Da es so verdammt schwer war (Jawoll! Ich fluche! In der Federwelt!), an Informationen zu kommen: Danke an alle, die sich trauten, mir zu helfen. Für einige AutorInnen war der Verkauf ihres Verlags ein Schreck, für andere ein Glücksgriff. Es ist schön, dass ich Ihnen hier beide Erfahrungen schildern kann.
Wie kann es passieren, dass ein Verlag verkauft wird?

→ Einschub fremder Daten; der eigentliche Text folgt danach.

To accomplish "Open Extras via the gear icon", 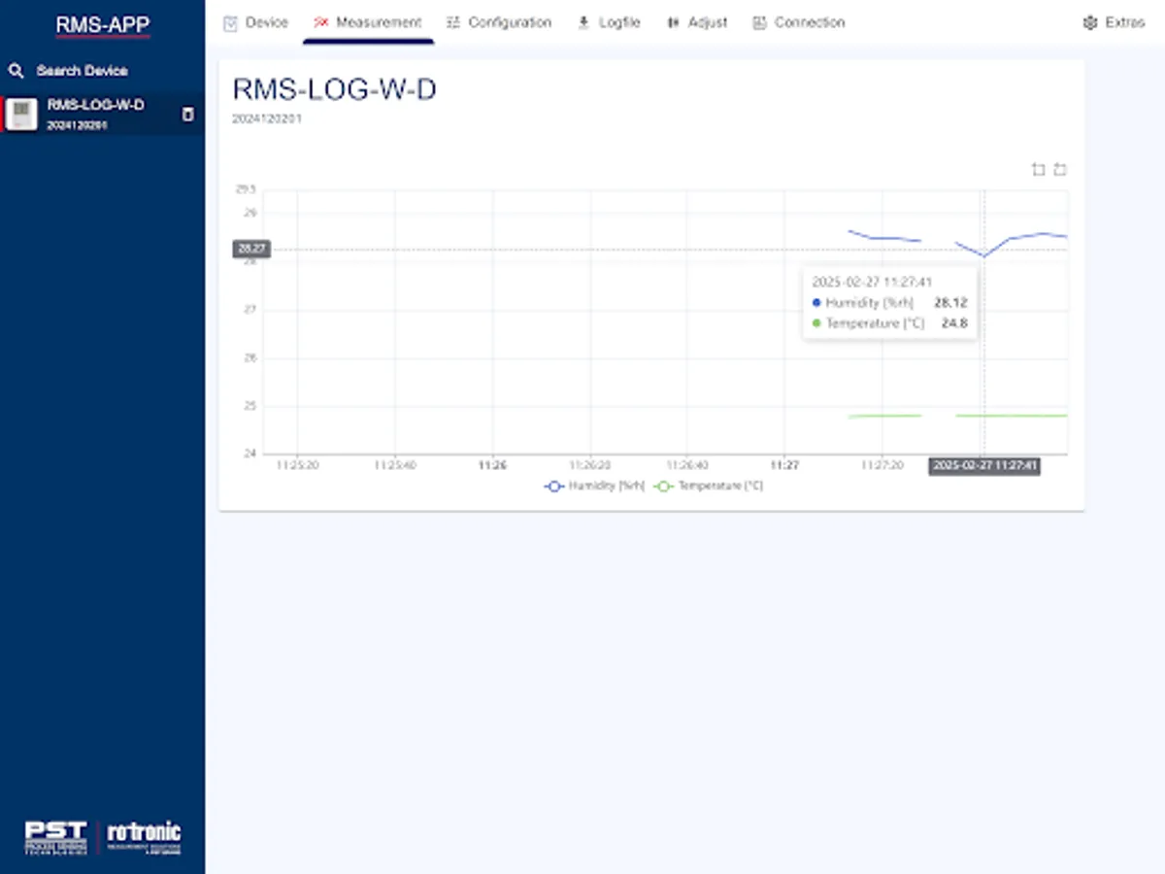I will click(1089, 22).
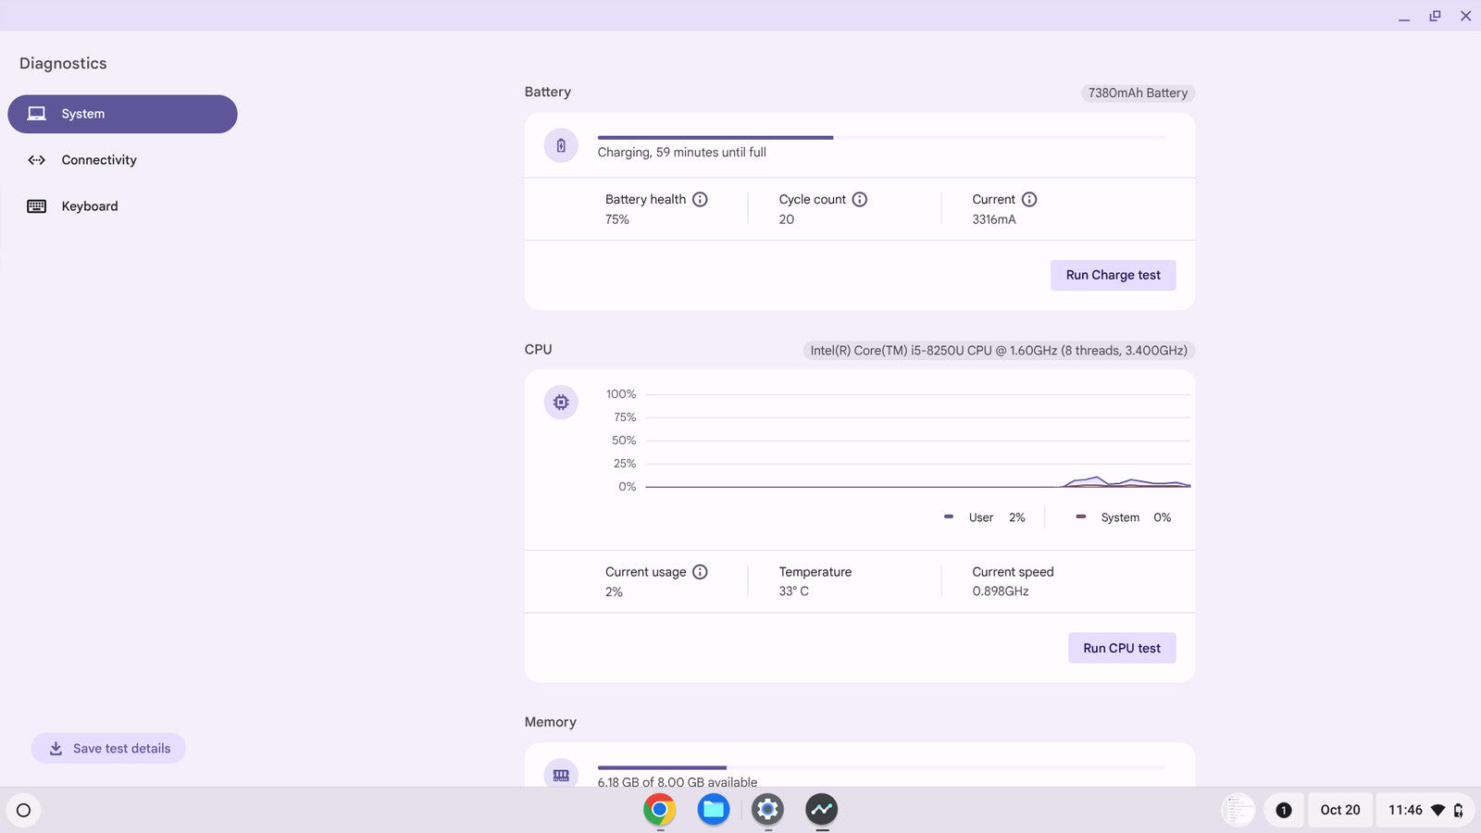Start the CPU test
The image size is (1481, 833).
(x=1121, y=648)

Das können wir romantisieren, wie wir wollen: Verlage möchten wichtige Inhalte unter die Leute bringen. Verlage arbeiten für die Kunst. Verlage verfolgen eine Mission. – Ja, ja, geschenkt. Fakt ist: Verlage sind Wirtschaftsunternehmen. Punkt. Sie erstellen Bilanzen und haben Gehälter zu zahlen. Und wie jedes Wirtschaftsunternehmen kann ein Verlag verkauft werden oder Insolvenz anmelden; auch, wenn das jetzt an Ihrem – Achtung, Wortspiel! - „Weltbild“ rüttelt. Ein Verkauf bringt mindestens Umstrukturierungen, wenn nicht sogar Kündigungen mit sich. Was nicht passt, wird passend gemacht.
Verlage werden hauptsächlich aus drei Gründen verkauft: erstens aus wirtschaftlichen, zweitens aus Altersgründen/weil eine Nachfolgeregelung gefunden werden soll und drittens, weil eine Verlagsgruppe sich wieder auf ihre Kernkompetenzen besinnen beziehungsweise eine „Portfoliobereinigung“ vornehmen will. Wegen Grund drei wurde Sauerländer zum Beispiel an Fischer verkauft.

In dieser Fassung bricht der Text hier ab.